We will show a complete example for the first architecture. For the custom architecture, we will provide some implementations and hints to allow the user to fully complete the exercise.

## ResNet classifier
Let's define a classifier class to perform GMNIST image classification using a pre-trained model, based on the ResNet architecture. For this, we are going to use the predefined models in `torchvision.models` and the torch `Sequential` class.

In [None]:
class ResNetClassifier():
  """ Build a ResNet classifier """  

  def __init__(
    self,
    nn_arch: Optional[str] = "resnet18",
    pretrained_weights: Optional[str] = None,
    num_classes: Optional[int] = 4,  
    n_dense_layers: Optional[int] = 1,
    dense_layer_sizes: Optional[Union[int, list]] = [64],
    add_dropout: Optional[bool] = True,
    dropout_prob: Optional[float] = 0.5
  ):
    """ Initialize class """
    
    self.model= None
    self.device= torch.device("cuda" if torch.cuda.is_available() else "cpu")
    self.nn_arch= nn_arch
    self.pretrained_weights= pretrained_weights
    self.num_classes= num_classes
    self.n_dense_layers= n_dense_layers
    self.add_dropout= add_dropout
    self.dropout_prob= dropout_prob
    
    # - Set dense layer size per layer
    if isinstance(dense_layer_sizes, list):
      if len(dense_layer_sizes)!=self.n_dense_layers:
        raise Exception("dense_layer_sizes list must have length equal to n_dense_layers!")  
      else:
        self.dense_layer_sizes= dense_layer_sizes
    else:
      self.dense_layer_sizes= [dense_layer_sizes]*self.n_dense_layers
    
    # - Build network
    if self.__build_model()<0:
      print("ERROR: Failed to build model!")
      raise Exception("Failed to build model!")
    
    # - Move model to device
    print("Moving model to device %s ..." % (self.device))
    self.model.to(self.device)
    
  def __build_model(self, pretrained_weights=None):
    """ Create network from pre-defined architecture (e.g. resnet) """

============================================================

◆ **Your goal**:
In the ResNet classifier text, what is the default value of the dropout probability? Draw only on the ResNet classifier text as your source.

◆ **Supplied information**:
============================================================

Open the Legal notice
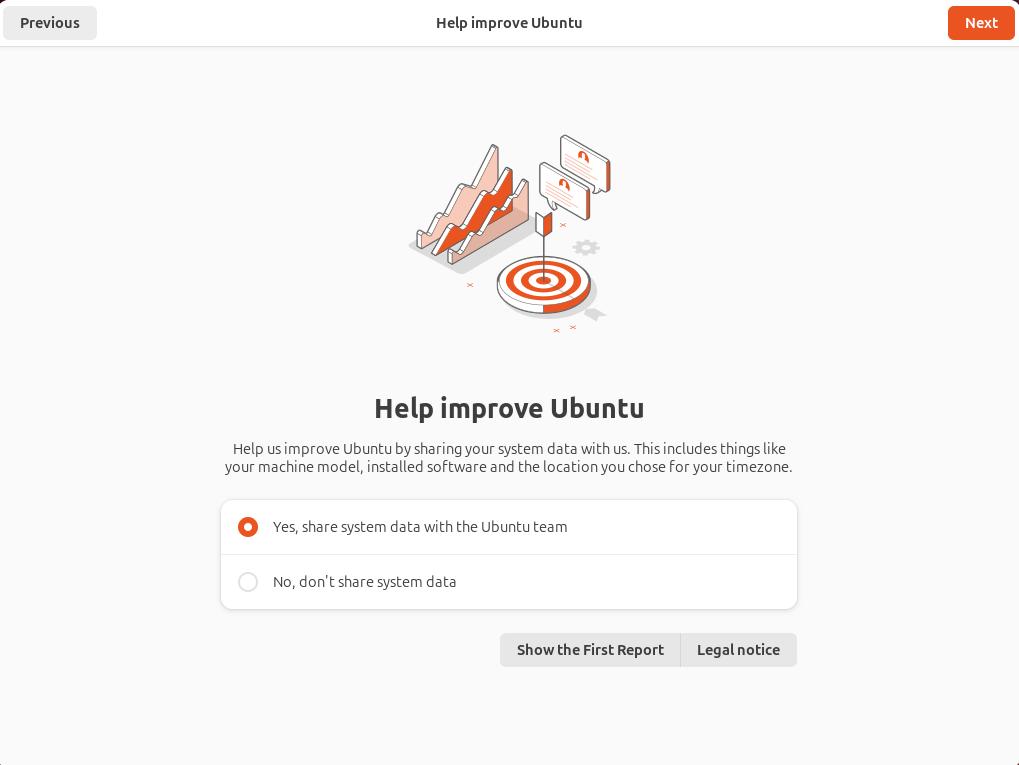Viewport: 1019px width, 765px height. (x=738, y=650)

============================================================

◆ **Written response**:
0.5